## Selected extract
■ ■ ■ ■

Future DIANE developments

Infrastructure changes

Release infrastructure

Adapt to ganga infrastructure for the release, external packages, testing.

Installation tree:

install
  2.0.0
     bin
     python
     ...
external
  omniorb
  ApMon -> /afs/cern.ch/sw/ganga/external/ApMon

Project tree with AFS prefix /afs/cern.ch/sw/arda/diane

install
external
www
workdir

CVS restructure

Source tree (CVS):

diane
  bin
    diane-run
    diane-submit-workers
    diane-directory-service
  python
    diane
      PACKAGE.py
      core
      idl
    GangaDIANE
  applications
    crashtest
      __init__.py
      crashtest.py
      crashtest.job

Manage workers and master by Ganga

Input/output files, submission to the backends etc. - managed by Ganga (--ganga mode becomes default)

Hurng-Chun: Do we manage the workers as the Ganga subjobs if they are submitted by Ganga? The advantage is to having all the LCG workers submitted at once as a single bulk job.

Do we also manage master as a ganga local job?

Massimo: Not sure were to write this about "Master facilities". I tend to think (maybe politically incorrect) that the Ganga layer should be "invisible", i.e. diane should be powered by Ganga without exposing (at zero level) ganga commands. On the other hand, I would like to code something like the following example, which sounds very ganga-like...


for task in taskList:
    if !master.knownTask(task):
       master.addTask(task)

■ ■ ■ ■

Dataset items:
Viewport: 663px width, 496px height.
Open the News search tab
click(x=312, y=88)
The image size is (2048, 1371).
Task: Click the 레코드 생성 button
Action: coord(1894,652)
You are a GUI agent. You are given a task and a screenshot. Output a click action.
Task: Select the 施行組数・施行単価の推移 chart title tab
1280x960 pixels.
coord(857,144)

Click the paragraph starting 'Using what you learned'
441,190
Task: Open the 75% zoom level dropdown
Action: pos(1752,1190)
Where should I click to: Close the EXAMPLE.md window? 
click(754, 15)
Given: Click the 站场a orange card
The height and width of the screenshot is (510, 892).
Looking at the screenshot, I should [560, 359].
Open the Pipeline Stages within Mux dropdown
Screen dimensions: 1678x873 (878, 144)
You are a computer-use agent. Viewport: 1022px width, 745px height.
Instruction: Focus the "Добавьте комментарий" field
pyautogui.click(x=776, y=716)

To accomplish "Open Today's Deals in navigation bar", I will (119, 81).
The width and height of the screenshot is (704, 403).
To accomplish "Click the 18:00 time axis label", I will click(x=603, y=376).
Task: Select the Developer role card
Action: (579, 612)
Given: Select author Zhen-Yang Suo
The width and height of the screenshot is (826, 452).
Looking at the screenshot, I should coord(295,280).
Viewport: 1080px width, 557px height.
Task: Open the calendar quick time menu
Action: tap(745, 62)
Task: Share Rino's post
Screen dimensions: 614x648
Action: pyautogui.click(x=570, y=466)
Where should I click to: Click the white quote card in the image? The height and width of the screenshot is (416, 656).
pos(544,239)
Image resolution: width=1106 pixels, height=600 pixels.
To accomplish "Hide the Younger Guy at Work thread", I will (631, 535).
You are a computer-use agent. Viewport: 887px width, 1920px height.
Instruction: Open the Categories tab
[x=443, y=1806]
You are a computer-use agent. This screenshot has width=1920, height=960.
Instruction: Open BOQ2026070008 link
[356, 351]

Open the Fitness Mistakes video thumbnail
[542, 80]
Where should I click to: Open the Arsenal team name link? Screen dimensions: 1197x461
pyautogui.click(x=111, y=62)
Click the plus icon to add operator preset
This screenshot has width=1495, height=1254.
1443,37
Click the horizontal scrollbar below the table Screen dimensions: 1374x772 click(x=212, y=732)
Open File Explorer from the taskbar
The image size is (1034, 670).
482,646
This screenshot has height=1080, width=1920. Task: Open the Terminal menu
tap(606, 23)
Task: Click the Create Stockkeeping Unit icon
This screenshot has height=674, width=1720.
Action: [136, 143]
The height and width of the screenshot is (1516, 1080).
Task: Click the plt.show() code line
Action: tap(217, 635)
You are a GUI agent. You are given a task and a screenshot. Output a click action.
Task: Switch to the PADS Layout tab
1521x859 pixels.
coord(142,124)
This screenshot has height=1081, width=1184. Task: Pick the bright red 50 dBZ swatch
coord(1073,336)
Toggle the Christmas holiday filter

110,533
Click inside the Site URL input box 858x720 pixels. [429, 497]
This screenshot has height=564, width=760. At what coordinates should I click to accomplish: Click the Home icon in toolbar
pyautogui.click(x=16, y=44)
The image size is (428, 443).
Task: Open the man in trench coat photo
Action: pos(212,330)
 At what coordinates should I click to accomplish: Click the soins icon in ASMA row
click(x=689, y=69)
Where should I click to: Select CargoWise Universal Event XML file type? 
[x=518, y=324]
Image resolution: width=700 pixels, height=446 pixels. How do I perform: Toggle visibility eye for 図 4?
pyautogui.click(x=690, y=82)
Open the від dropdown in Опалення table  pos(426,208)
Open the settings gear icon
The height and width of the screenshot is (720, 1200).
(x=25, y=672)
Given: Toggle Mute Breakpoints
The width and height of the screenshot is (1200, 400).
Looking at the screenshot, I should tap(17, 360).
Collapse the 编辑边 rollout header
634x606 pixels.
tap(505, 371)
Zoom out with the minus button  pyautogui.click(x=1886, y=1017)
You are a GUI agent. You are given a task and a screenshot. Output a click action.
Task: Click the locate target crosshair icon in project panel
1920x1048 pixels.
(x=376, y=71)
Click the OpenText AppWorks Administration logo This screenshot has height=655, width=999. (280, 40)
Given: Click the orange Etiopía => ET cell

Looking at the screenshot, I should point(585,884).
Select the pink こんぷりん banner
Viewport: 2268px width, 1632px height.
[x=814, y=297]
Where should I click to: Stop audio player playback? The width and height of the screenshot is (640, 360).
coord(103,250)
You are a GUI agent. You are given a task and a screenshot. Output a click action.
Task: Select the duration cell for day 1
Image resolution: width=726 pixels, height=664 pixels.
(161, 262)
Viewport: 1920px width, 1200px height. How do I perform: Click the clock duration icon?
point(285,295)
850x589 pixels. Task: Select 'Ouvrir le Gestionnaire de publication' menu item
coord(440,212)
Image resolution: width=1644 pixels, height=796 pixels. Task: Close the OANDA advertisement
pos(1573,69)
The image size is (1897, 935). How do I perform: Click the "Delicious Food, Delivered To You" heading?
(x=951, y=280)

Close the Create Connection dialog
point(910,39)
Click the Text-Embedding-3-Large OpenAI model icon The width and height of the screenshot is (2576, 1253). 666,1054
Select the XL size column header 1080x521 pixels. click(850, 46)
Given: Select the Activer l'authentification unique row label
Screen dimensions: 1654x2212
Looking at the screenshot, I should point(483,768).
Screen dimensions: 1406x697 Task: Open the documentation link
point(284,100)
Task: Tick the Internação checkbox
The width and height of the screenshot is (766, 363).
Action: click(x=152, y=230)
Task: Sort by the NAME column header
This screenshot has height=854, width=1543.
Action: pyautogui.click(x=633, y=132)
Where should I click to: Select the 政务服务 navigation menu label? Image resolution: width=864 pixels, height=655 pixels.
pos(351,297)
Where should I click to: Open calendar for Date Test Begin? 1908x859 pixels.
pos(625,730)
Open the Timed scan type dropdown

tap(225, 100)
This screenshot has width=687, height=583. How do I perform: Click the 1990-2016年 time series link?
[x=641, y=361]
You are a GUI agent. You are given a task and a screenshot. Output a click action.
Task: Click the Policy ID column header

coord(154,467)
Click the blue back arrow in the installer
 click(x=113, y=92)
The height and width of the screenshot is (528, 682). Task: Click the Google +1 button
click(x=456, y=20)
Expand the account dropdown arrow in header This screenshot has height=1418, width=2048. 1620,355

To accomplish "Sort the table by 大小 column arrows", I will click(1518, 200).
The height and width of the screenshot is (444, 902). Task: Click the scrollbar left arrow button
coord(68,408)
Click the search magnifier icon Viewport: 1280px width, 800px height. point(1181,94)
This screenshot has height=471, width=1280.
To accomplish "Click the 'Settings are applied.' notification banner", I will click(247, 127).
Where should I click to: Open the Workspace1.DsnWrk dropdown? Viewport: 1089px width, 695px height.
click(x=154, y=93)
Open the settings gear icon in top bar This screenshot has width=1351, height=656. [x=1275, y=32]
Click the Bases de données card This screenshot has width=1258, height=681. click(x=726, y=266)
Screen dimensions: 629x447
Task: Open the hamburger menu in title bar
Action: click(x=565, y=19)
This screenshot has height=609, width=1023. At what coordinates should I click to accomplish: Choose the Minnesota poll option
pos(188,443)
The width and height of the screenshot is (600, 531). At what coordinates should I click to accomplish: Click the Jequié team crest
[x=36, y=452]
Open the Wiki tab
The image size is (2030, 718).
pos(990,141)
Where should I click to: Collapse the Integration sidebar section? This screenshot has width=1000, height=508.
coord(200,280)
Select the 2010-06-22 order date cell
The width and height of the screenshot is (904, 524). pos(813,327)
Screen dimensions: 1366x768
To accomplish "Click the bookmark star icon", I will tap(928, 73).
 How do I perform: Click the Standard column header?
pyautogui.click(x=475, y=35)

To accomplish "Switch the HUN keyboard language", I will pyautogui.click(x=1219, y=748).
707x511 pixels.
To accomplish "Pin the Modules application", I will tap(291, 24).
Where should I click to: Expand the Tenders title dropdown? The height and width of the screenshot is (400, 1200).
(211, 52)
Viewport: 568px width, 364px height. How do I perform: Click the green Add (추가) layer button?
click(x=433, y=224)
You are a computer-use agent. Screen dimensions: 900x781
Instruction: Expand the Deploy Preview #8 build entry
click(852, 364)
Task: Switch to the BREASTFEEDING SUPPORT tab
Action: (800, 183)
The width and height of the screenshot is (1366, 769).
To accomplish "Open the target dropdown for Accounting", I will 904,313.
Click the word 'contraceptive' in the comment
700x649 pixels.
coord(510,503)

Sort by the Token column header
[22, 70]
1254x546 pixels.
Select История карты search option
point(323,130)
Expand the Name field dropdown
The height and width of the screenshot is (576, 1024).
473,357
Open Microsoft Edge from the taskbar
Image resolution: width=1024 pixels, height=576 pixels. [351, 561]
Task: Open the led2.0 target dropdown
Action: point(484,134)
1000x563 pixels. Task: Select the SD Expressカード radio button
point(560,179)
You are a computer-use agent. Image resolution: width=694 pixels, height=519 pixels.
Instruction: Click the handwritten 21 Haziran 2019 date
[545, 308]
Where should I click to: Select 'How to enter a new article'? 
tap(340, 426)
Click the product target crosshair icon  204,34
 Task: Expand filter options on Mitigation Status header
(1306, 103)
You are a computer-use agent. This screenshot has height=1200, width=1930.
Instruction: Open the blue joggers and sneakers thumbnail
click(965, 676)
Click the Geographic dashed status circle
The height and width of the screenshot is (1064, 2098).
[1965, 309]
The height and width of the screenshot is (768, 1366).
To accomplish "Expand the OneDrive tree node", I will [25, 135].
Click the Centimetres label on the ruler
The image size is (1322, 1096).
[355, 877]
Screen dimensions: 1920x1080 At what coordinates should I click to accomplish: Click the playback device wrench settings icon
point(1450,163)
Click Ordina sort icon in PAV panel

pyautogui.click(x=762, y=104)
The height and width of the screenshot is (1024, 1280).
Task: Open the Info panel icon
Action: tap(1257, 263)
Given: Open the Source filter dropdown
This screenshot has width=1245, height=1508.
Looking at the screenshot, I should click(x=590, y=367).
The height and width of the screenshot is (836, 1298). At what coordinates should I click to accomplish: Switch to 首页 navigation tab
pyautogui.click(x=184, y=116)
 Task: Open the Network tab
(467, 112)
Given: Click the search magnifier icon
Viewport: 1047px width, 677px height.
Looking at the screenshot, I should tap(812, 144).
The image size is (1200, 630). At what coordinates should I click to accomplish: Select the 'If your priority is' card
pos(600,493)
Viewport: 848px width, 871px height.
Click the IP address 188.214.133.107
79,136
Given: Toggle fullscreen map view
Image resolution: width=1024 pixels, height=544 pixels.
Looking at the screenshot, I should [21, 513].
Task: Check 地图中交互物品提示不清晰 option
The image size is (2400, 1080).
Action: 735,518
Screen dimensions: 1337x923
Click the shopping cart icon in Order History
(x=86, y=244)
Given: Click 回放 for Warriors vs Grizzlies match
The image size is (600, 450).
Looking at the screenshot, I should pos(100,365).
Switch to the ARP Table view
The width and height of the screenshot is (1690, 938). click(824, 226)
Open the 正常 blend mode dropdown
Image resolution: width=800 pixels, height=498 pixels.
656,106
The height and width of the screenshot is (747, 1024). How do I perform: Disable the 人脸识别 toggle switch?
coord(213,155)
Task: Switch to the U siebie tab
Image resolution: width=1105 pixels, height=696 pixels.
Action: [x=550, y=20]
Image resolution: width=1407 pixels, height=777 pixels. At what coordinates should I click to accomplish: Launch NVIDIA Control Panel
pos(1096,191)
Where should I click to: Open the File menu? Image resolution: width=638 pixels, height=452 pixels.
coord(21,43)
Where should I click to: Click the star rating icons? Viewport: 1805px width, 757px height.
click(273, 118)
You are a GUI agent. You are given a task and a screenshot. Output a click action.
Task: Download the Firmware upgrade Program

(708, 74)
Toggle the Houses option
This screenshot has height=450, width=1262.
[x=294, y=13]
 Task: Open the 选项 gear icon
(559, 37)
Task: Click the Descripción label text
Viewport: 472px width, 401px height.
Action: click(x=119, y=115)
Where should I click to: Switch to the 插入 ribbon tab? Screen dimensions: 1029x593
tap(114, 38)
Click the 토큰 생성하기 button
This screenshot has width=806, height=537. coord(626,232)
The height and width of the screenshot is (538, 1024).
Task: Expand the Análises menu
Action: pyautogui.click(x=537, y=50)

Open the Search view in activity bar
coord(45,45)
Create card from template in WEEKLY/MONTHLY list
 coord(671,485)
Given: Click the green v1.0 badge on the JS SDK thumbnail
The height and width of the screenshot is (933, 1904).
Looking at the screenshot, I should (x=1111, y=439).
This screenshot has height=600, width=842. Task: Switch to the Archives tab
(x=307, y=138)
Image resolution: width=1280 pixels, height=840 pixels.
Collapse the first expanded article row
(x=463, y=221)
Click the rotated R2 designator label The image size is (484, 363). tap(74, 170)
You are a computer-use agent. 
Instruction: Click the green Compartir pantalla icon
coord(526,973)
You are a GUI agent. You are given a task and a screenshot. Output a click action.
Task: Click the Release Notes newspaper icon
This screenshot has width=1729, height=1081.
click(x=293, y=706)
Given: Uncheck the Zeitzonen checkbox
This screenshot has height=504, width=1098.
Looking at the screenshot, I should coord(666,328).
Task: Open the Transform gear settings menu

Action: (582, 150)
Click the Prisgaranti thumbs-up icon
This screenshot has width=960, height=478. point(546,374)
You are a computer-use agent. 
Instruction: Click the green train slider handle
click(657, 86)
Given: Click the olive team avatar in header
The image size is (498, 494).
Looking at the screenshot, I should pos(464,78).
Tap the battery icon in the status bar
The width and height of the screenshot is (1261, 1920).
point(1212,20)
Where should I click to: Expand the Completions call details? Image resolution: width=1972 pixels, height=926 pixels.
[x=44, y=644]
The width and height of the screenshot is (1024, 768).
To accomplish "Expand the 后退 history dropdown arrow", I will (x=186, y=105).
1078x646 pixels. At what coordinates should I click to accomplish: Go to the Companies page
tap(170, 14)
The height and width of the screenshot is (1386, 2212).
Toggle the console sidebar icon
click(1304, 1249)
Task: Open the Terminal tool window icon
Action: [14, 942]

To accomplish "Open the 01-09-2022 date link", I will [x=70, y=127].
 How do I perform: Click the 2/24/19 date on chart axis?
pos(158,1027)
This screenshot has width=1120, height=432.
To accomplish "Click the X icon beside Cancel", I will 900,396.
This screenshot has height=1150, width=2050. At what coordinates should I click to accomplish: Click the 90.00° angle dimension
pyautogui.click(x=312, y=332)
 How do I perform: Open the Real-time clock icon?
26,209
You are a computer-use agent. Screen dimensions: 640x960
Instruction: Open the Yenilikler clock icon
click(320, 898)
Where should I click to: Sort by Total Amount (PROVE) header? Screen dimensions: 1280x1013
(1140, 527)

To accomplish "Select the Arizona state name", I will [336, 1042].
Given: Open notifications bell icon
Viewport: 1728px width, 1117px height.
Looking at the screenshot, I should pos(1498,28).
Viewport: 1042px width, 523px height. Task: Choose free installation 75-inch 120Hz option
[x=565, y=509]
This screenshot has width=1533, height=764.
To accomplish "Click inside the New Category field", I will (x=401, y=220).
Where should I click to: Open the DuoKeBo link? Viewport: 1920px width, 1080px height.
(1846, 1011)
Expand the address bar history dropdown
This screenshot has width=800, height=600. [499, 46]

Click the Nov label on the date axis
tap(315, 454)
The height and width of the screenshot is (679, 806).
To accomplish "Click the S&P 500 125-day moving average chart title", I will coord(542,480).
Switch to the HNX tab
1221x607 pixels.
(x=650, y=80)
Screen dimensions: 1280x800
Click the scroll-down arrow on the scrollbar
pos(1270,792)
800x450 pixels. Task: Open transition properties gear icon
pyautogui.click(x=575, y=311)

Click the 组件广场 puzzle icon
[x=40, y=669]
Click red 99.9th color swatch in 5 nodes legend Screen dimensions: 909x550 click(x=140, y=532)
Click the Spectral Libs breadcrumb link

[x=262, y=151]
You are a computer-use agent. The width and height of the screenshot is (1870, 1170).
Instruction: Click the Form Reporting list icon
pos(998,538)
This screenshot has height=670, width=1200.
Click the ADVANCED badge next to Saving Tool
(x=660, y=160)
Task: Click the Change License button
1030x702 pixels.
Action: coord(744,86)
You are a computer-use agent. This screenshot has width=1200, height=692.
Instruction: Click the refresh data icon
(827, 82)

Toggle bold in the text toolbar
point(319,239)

■ ■ ■ ■

## Brief 1
Reproduce verbatim the passage of the future DIANE developments notes that starts at the words "Massimo: Not sure" and stops after the words "master.addTask(task)".
## Brief 2
According to the future DIANE developments notes, what advantage does Hurng-Chun see in managing the workers as Ganga subjobs?

## Solution 1
Massimo: Not sure were to write this about "Master facilities". I tend to think (maybe politically incorrect) that the Ganga layer should be "invisible", i.e. diane should be powered by Ganga without exposing (at zero level) ganga commands. On the other hand, I would like to code something like the following example, which sounds very ganga-like...


for task in taskList:
    if !master.knownTask(task):
       master.addTask(task)

## Solution 2
All the LCG workers would be submitted at once as a single bulk job.